There is no escaping the fact that college costs are rising. According to the College Board, a non-profit composed of more than 4,700 educational institutions, the average annual tuition is $30,094 for four-year private universities and $8,893 for four-year public universities. Thats a hike of 14% and 27%, respectively, over the past five years
As the deadline nears for paying the fall semester's college tuition bill, you might be trying to figure out which assets to tap for the payments. But the action you take could affect not only this year's tax bill, but also your Federal financial aid package and expected family contribution next year.
Proper planning is essential for covering what could amount to being one of your largest bills. Outside of scholarships, there are five basic approaches to covering tuition costs; your financial planner can help you determine which would work best for your personal situation and goals.
The best time to figure out how you'll pay for college is before your oldest child is a freshman or sophomore in high school, if not earlier. It's a good idea to shift assets to conservative investments such as bonds at least five years before you think you'll need the money, so that you are sure to have it when you do.
If you don't expect to qualify for financial aid, and you have highly appreciated stock or mutual fund shares, there could be a tax benefit to gifting the shares to your college-bound child. However, if you're eligible for financial aid, that's one of the last things you want to do, since assets in your child's name will affect financial aid eligibility drastically.
Since assets such as a life insurance policy or a retirement plan may not be included in income calculations for financial aid packages, you may want to consider holding adequate amounts of these assets. Be sure to consult with your financial planner before making any sudden changes to your financial plan.
If you have the majority of your assets invested in the stock market, selling some may be an appealing option, since stock is relatively easy to liquidate. But keep in mind that if you sell at a gain, it's considered income, and you'll owe taxes on the profit. Also, the boost in income you receive may reduce your financial aid eligibility for the following year. Thus, for every dollar your income increases, your aid eligibility could be significantly reduced.
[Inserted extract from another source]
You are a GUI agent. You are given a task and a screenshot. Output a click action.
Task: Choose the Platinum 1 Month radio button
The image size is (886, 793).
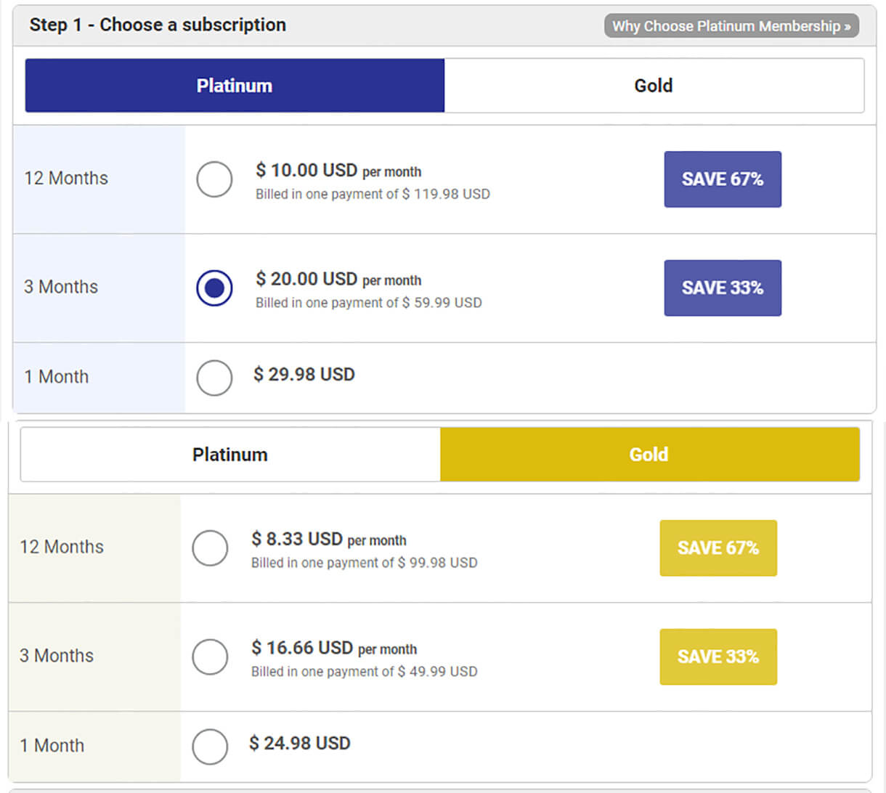pyautogui.click(x=214, y=378)

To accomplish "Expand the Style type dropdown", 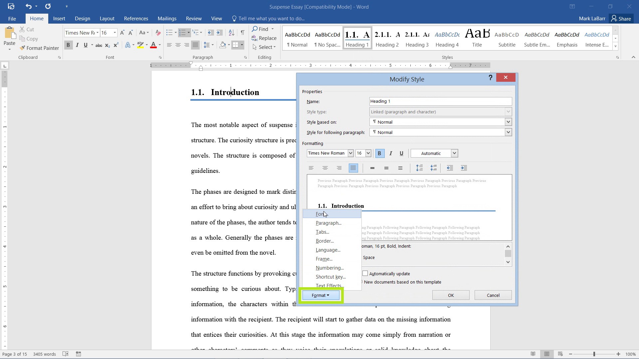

The benefit of using money in a savings account or a money-market account to pay tuition is that there's no negative income-tax ramification, because there's no capital gain or loss at the time of sale. While savings accounts typically don't pay high interest rates, they're considered liquid investments, since there isn't a penalty for a withdrawal. Certificates of Deposit, on the other hand, might offer a better interest rate, but often charge a fee for a withdrawal made before the maturity date.
While a home-equity loan might seem like a sound option, with prime rates currently around 3.25%, those rates do fluctuate, and might not be low forever. Your financial planner can help you determine whether it would be more beneficial for you to take out a loan from your 401(k) plan or another type of defined-contribution retirement plan.
You don't have to pay taxes on withdrawals from a 401(k) plan used for qualified education expenses, and you'll pay interest to yourself when paying back the loan. However, most plans have a five-year repayment period and limit loan amounts. In addition, there are tax consequences if you owe a balance on the loan when you leave your current job.
The best options are the Stafford Loans for Students and the Parental Loan for Undergraduate Studies (PLUS), which have relatively low interest rates compared with home-equity loan rates. The interest paid on Stafford Loans, depending on tax brackets, may even be tax-deductible. While Federal guidelines set ceilings on the amount that can be borrowed through these programs, eligibility isn't based on income or assets.
In reviewing your tuition bill, you've probably had the thought, I simply need to earn more money. But before you go begging for a raise, take heart: While increasing your household income might sound like a reasonable game plan on the surface, the extra earnings, after being reduced by taxes, are often scooped up by the school through a higher expected-family-contribution and can affect your financial aid eligibility the following year.